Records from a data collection
_ _ _ _

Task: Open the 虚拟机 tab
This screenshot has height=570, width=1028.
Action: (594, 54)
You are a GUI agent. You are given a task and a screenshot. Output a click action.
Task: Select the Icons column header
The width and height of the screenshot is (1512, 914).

_ _ _ _

▶ Your task
Word for word, retype the lines from the one containing "This screenshot has height=570, width=1028." through the final line of the data, including both ends and nothing more.

▶ Exercise solution
This screenshot has height=570, width=1028.
Action: (594, 54)
You are a GUI agent. You are given a task and a screenshot. Output a click action.
Task: Select the Icons column header
The width and height of the screenshot is (1512, 914).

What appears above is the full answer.